Determinants of the Business Performance of Small and Medium Enterprises in an Emerging Market Economy


  • Peter Ansu-Mensah Department of Marketing, Sunyani Technical University, Sunyani
  • Paul Adjei Kwakwa Department of Business Administration and Economics, Presbyterian University College, Abetifi
  • Sandra Nyamedor Teye Maku 3Department of Business Administration and Economics, Presbyterian University College, Abetifi



SMEs, determinants, business performance, emerging market economy, government, Ghana


Purpose: In a developing country such as Ghana, small and medium enterprises (SMEs) have become the fulcrum for economic growth and development. This study aims to examine factors influencing the business performance of SMEs in an emerging market economy.

Study design/methodology/approach: A descriptive survey design was used to collect data from SMEs in the service sectors of retail, hospitality, trade/commerce and manufacturing. The target population were from two municipalities. SPSS 23.0 was used to analyse the data got through the use of the questionnaires.

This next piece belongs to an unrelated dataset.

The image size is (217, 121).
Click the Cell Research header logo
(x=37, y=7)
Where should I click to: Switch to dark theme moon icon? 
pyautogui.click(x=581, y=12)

Findings: The results indicate that governments in emerging economies are not doing enough to help SMEs. Access to credit had aided businesses to acquire modern technologies and raw materials for operation. Many entrepreneurs used their educational level, available business information services and marketing strategies to identify potential customers and to devise better strategies for  dealing with their competitors.

Originality/value: The study is the first to conclude that while access to credit aids SMEs’ in their operations, it can equally serve as a constraint to their performance. Besides, availability of business information service can help SMEs to gain competitive advantage.  Moreover, marketing strategies impact SMEs performance positively. The study will help policy makers and development partners to fashion policies that will enhance the performance of SMEs.